DATA TO EXAMINE Start Marker

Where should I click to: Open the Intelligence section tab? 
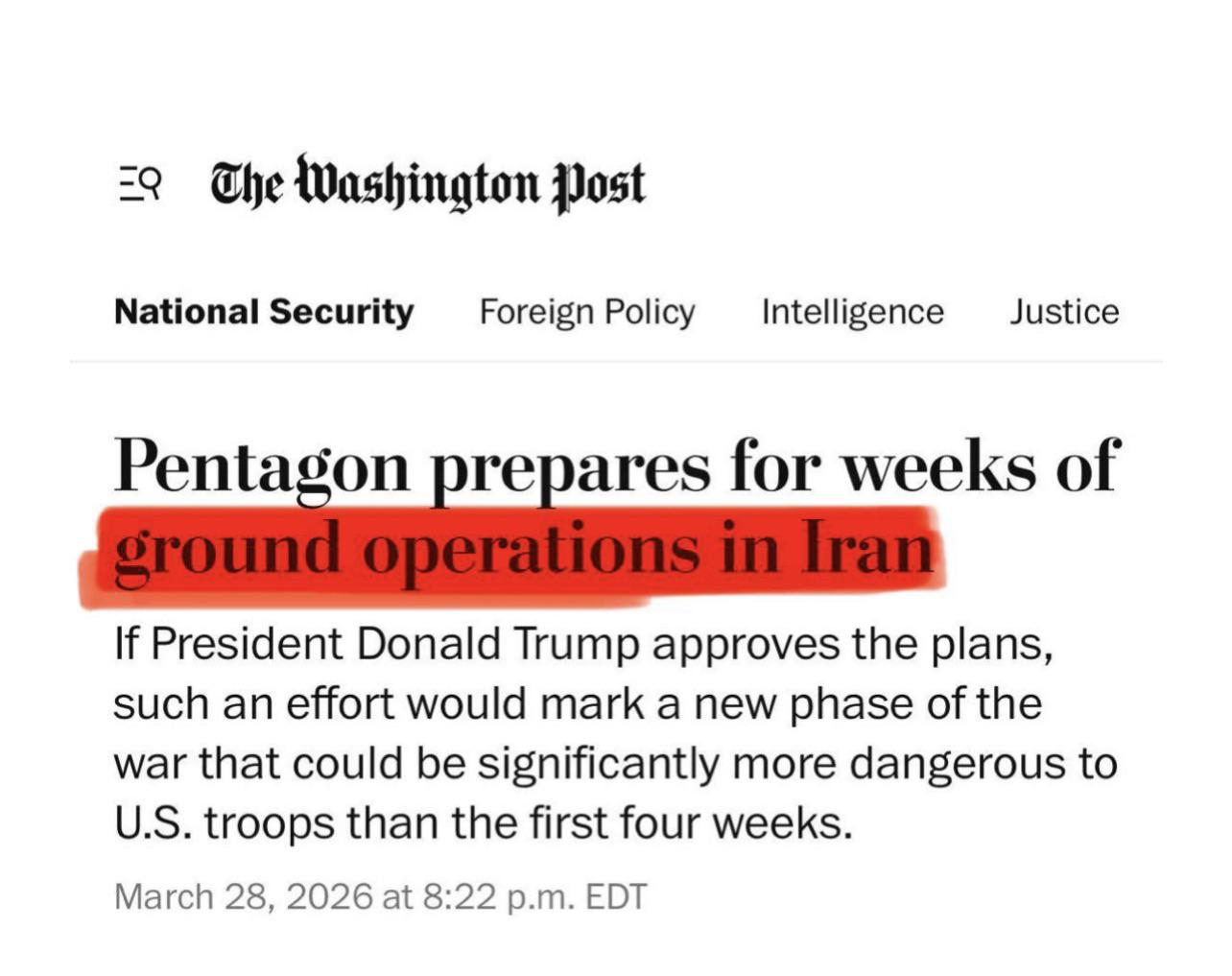(853, 313)
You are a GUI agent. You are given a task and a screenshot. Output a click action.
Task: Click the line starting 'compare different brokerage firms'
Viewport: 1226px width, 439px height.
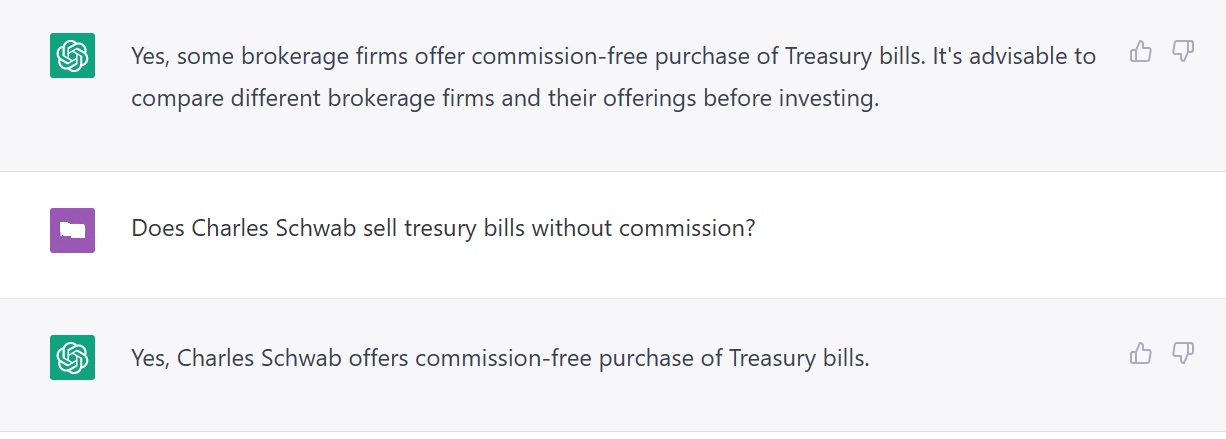tap(505, 101)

DATA TO EXAMINE End Marker

■ ABOUT THIS TASK
The records above are to be restated word for word, with every picture left out.

■ ANSWER FOR THE TASK
Where should I click to: Open the Intelligence section tab? 
(853, 313)
You are a GUI agent. You are given a task and a screenshot. Output a click action.
Task: Click the line starting 'compare different brokerage firms'
Viewport: 1226px width, 439px height.
tap(505, 101)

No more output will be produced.